“La vita come deve si perpetua, dirama in mille rivoli. La madre spezza il pane tra i piccoli, alimenta il fuoco; la giornata scorre piena o uggiosa, arriva un forestiero, parte, cade neve, rischiara o un’acquerugiola di fine inverno soffoca le tinte, impregna scarpe e abiti, fa notte. È poco, d’altro non vi sono segni”

Mario Luzi

Tuesday, 22 January 2019 00:00

Recuperando sguardi lasciati in sospeso

Written by 

A Napoli Teatro Festival ormai finito da mesi, ritorno su visioni accumulate, lasciate in sospeso e in debito, creditrici di uno sguardo già speso e di una analisi dovuta. Nel calderone generale di un Festival che ha messo insieme un cartellone ricco ma disomogeneo, nel quale si è fatto fatica a riscontrare una linea guida che delineasse una vocazione poetica definita a cui potesse essere improntata la rassegna, s’è avuto modo di assistere a spettacoli di fattura differente e di differente valore. Diamo qui riscontro di ciò a cui abbiamo assistito, una visione “postuma” ma non per questo sbiadita o – peggio – scaduta, visto che alcuni di questi spettacoli li vedremo tornare nei cartelloni teatrali della stagione ora in corso.

L’attenzione si appunta su uno spettacolo della sezione Osservatorio (Full ‘e Fools, della compagnia Crown Theater), su due spettacoli nazionali (il Fedeli d’amore del Teatro delle Albe e Il paese che non c’è di Ura Teatro) e due spettacoli internazionali di danza (Tomorrowland, messo in scena da tre danzatori/formatori di Jan Fabre) e Un Poyo Rojo della omonima compagnia argentina.

.....

▶ CONSEGNA A:
Rispondi alle seguenti domande sull'articolo.
(i) Quale festival è ormai finito da mesi?
(ii) Quale compagnia firma Il paese che non c'è?
(iii) Di quale nazionalità è la compagnia di Un Poyo Rojo?

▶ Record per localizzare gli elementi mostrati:
.....

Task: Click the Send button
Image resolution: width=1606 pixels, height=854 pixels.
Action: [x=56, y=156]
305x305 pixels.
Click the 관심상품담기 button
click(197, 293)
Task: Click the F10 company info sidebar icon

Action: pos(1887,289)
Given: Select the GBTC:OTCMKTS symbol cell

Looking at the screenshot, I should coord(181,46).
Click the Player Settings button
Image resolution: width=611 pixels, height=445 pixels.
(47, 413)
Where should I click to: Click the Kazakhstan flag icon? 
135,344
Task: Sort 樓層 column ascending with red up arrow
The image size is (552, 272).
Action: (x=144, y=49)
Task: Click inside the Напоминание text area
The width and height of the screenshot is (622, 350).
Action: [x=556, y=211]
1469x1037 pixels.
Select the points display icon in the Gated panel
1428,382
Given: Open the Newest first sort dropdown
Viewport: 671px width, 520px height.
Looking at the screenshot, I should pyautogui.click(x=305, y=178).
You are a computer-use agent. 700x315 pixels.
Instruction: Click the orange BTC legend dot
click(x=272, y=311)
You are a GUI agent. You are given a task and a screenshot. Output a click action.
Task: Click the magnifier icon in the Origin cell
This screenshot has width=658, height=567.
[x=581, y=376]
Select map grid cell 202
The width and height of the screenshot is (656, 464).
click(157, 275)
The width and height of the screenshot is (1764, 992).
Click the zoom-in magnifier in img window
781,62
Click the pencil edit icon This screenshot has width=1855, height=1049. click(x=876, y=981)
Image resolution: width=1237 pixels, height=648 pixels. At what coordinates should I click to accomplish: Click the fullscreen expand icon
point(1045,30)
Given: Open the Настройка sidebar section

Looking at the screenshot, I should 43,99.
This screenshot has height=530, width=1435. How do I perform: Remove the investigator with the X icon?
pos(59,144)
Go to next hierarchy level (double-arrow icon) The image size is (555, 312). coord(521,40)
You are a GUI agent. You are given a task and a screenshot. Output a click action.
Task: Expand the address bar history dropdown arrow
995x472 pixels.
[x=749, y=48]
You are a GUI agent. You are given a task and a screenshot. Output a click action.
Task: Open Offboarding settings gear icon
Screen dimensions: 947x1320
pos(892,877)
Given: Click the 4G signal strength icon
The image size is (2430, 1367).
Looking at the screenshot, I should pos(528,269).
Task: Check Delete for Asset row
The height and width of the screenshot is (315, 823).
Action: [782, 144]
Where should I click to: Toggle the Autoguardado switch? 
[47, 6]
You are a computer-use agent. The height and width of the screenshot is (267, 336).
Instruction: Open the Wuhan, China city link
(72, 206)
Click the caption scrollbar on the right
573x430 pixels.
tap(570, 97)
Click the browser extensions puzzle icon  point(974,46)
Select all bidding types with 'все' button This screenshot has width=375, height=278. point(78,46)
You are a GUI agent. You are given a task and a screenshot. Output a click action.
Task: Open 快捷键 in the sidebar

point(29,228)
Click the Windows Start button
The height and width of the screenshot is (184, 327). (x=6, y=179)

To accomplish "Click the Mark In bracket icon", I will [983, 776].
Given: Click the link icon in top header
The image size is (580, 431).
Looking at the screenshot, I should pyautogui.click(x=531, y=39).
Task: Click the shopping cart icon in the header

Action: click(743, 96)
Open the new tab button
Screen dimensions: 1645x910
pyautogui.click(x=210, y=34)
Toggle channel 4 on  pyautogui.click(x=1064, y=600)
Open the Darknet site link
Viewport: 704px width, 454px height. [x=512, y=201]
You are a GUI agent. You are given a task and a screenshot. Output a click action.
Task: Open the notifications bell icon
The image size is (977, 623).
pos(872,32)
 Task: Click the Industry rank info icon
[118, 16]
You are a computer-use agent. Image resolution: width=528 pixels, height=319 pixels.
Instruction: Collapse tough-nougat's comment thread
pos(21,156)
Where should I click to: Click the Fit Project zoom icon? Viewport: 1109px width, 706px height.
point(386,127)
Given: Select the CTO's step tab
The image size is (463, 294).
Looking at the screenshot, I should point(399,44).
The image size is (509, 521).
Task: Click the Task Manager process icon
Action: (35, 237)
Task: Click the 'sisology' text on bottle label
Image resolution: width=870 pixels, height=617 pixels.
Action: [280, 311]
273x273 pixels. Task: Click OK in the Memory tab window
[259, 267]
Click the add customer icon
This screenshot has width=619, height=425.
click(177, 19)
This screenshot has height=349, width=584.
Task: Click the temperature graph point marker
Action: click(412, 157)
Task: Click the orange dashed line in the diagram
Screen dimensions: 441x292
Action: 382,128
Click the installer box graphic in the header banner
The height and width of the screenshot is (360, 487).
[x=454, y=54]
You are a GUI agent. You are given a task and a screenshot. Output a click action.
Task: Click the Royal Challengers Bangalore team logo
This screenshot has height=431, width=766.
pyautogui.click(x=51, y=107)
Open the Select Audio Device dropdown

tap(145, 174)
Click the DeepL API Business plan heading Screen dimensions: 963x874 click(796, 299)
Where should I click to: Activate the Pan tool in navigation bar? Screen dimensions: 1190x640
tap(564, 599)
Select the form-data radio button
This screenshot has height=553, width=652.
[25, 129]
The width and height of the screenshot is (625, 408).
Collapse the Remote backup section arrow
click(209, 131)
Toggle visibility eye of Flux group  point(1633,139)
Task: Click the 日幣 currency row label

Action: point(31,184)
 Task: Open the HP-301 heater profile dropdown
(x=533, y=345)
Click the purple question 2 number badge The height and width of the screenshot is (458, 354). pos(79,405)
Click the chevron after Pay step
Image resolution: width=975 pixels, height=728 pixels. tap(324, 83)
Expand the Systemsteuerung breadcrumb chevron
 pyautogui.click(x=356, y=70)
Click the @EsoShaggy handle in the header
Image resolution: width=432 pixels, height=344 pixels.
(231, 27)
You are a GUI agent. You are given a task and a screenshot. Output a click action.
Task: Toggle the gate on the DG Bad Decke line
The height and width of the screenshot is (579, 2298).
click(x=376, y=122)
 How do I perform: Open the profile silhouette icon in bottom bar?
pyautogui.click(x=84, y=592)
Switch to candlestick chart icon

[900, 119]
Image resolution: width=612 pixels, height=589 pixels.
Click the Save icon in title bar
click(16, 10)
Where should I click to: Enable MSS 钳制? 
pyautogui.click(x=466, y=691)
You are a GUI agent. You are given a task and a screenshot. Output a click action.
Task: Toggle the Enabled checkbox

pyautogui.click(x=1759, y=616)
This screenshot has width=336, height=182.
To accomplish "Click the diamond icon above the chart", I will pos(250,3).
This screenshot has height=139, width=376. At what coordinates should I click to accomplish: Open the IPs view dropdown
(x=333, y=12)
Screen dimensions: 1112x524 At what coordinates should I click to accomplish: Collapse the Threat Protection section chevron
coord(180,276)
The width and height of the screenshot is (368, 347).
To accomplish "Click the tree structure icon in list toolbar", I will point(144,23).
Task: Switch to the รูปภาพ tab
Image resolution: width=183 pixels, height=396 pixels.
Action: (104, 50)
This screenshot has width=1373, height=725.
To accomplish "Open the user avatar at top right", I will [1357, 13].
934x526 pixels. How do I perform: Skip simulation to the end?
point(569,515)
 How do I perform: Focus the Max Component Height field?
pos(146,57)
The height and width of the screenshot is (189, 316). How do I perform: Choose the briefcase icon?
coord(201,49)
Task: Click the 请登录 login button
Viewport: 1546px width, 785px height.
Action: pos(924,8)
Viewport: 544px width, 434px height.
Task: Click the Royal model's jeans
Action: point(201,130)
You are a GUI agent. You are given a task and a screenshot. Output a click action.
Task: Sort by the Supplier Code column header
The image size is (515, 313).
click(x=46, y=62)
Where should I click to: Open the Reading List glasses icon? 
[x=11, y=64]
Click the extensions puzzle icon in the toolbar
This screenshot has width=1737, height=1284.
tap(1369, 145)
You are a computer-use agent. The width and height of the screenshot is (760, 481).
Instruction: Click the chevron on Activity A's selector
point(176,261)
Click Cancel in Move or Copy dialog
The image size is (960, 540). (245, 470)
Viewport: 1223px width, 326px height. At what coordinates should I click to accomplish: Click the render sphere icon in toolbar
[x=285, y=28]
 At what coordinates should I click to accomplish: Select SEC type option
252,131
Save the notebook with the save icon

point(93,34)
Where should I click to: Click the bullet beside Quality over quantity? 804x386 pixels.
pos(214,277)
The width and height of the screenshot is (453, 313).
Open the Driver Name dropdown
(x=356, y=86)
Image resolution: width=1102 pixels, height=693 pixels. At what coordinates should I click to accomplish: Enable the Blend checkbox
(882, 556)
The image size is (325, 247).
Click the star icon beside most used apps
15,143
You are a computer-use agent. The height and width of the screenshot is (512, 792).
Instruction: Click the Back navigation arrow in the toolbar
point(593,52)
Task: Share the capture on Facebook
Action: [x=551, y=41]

.....

▶ CONSEGNA B:
Ricopia dai record, senza alcuna modifica, la parte che si apre con la riga contenente "How do I perform: Open" e si chiude con quella contenente "pyautogui.click(x=1759, y=616)", entrambe comprese.

▶ RISPOSTA SVOLTA A:
(i) Il Napoli Teatro Festival.
(ii) Ura Teatro.
(iii) Argentina.

▶ RISPOSTA SVOLTA B:
 How do I perform: Open the profile silhouette icon in bottom bar?
pyautogui.click(x=84, y=592)
Switch to candlestick chart icon

[900, 119]
Image resolution: width=612 pixels, height=589 pixels.
Click the Save icon in title bar
click(16, 10)
Where should I click to: Enable MSS 钳制? 
pyautogui.click(x=466, y=691)
You are a GUI agent. You are given a task and a screenshot. Output a click action.
Task: Toggle the Enabled checkbox

pyautogui.click(x=1759, y=616)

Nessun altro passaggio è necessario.